** RECORDS TO USE **
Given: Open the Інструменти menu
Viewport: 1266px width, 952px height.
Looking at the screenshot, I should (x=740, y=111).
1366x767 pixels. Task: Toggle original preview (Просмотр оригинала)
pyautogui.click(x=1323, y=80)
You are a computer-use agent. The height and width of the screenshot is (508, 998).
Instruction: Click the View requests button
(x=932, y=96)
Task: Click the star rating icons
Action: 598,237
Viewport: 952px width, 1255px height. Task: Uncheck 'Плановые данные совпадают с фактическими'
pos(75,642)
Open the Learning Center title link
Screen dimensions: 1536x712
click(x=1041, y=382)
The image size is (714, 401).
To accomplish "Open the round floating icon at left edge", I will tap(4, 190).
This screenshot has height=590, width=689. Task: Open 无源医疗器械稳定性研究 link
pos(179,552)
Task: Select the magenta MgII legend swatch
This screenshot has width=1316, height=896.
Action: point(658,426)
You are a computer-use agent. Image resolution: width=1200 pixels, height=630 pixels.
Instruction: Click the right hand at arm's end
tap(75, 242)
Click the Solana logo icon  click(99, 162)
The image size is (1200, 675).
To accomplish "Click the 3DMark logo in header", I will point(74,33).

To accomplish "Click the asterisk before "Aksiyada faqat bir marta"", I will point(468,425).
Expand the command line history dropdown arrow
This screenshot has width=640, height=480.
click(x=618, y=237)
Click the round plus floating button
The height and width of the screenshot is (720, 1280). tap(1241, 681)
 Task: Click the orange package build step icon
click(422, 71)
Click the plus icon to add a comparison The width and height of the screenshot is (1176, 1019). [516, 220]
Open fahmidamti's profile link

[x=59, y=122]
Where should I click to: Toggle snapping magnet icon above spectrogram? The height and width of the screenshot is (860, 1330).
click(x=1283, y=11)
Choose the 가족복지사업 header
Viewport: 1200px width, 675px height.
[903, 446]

** WHAT IS REQUIRED **
Above are the records; retype them all without a single difference.

** ANSWER TO THIS TASK **
Given: Open the Інструменти menu
Viewport: 1266px width, 952px height.
Looking at the screenshot, I should (x=740, y=111).
1366x767 pixels. Task: Toggle original preview (Просмотр оригинала)
pyautogui.click(x=1323, y=80)
You are a computer-use agent. The height and width of the screenshot is (508, 998).
Instruction: Click the View requests button
(x=932, y=96)
Task: Click the star rating icons
Action: 598,237
Viewport: 952px width, 1255px height. Task: Uncheck 'Плановые данные совпадают с фактическими'
pos(75,642)
Open the Learning Center title link
Screen dimensions: 1536x712
click(x=1041, y=382)
The image size is (714, 401).
To accomplish "Open the round floating icon at left edge", I will tap(4, 190).
This screenshot has height=590, width=689. Task: Open 无源医疗器械稳定性研究 link
pos(179,552)
Task: Select the magenta MgII legend swatch
This screenshot has width=1316, height=896.
Action: point(658,426)
You are a computer-use agent. Image resolution: width=1200 pixels, height=630 pixels.
Instruction: Click the right hand at arm's end
tap(75, 242)
Click the Solana logo icon  click(99, 162)
The image size is (1200, 675).
To accomplish "Click the 3DMark logo in header", I will point(74,33).

To accomplish "Click the asterisk before "Aksiyada faqat bir marta"", I will point(468,425).
Expand the command line history dropdown arrow
This screenshot has width=640, height=480.
click(x=618, y=237)
Click the round plus floating button
The height and width of the screenshot is (720, 1280). tap(1241, 681)
 Task: Click the orange package build step icon
click(422, 71)
Click the plus icon to add a comparison The width and height of the screenshot is (1176, 1019). [516, 220]
Open fahmidamti's profile link

[x=59, y=122]
Where should I click to: Toggle snapping magnet icon above spectrogram? The height and width of the screenshot is (860, 1330).
click(x=1283, y=11)
Choose the 가족복지사업 header
Viewport: 1200px width, 675px height.
[903, 446]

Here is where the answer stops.